Третий этап, объясняет Радницки, представляет собой возвращение на герменевтический уровень, и диалог возобновляется. Но теперь он гораздо глубже. Увеличение информации, имевшее место в ходе натуралистического этапа, делает возможным конструирование новых «здравых объяснений» и объяснение того, почему не удались предыдущие. Анализируемый усваивает какую-то часть теоретического языка и посредством этого углубляет самопонимание. Большая степень самопонимания делает возможным самоуправление ‑ управление собой и реализацию собственных сознательных намерений. При этом, утверждает Радницки вслед за Апелем, Хабермасом, самопонимание и освобождение индивида от гнета «гипостазированных квазинатуральных социальных сил» возрастают параллельно друг другу. Ибо согласно точке зрения «классического» психоанализа каузальные факторы, осознаваемые индивидом как скрытые причины его действий, становясь познанными, перестают действовать каузально.

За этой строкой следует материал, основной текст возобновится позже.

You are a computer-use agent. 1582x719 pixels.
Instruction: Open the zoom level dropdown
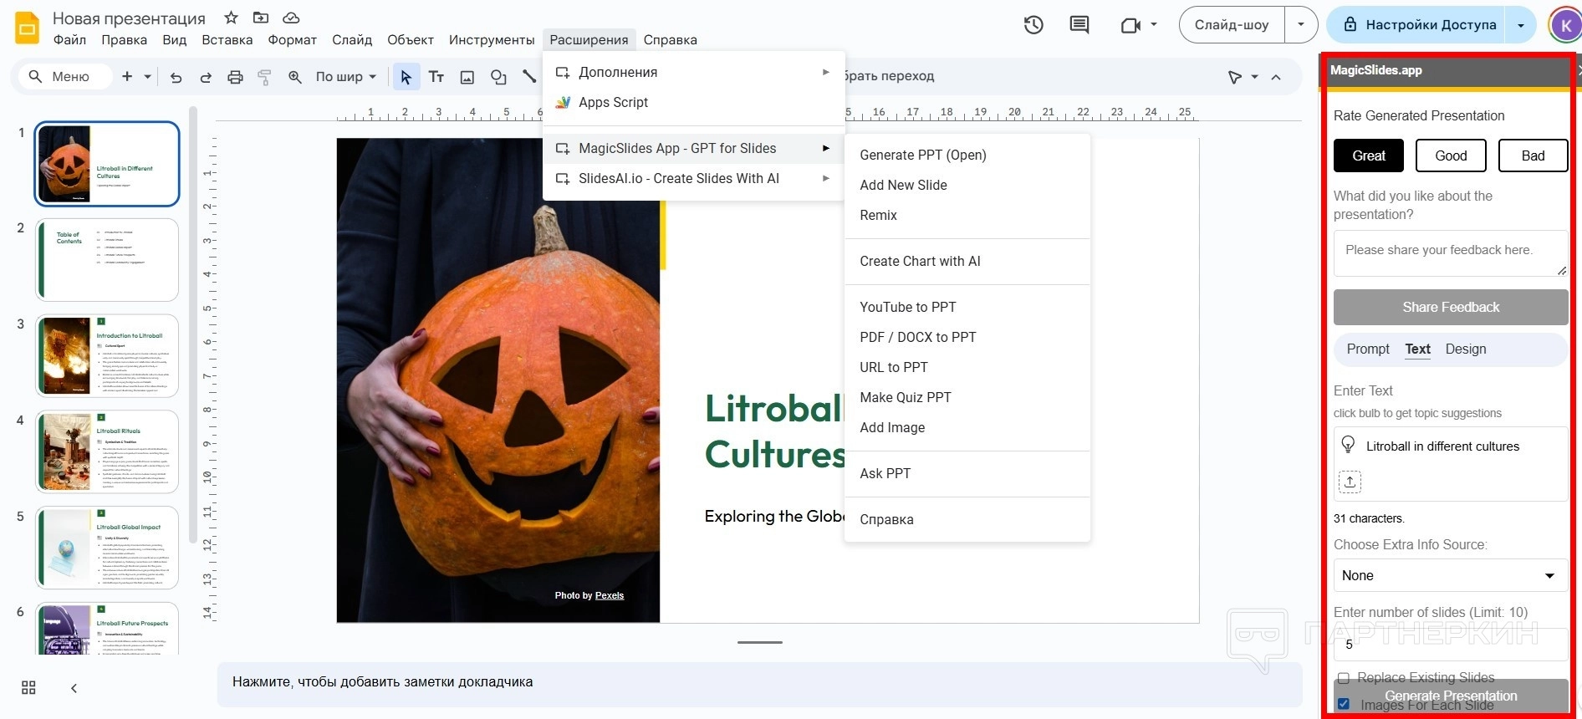tap(345, 77)
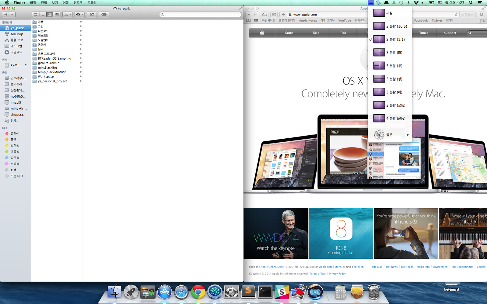
Task: Eject the X-Mi device in sidebar
Action: [26, 65]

Все сказанное по поводу психоанализа относится, по мнению рассматриваемых нами теоретиков, целиком и полностью к социальной науке вообще. Психоаналитический диалог для Апеля и Хабермаса ‑ универсальная модель познавательного процесса в социальных науках, «модель процесса последовательной редукции иррациональных элементов исторического диалога, в котором состоит человечество». «Скрытым причинам» в психике индивида соответствует в социальном мире идеология ‑ «ложное сознание»; так же как психоанализ делает осознаваемыми и тем самым нейтрализует «скрытые причины», так и критико-герменевтическая социальная наука выявляет и демистифицирует, по мысли ее сторонников, гипостазированные квазинатуральные идеологические представления.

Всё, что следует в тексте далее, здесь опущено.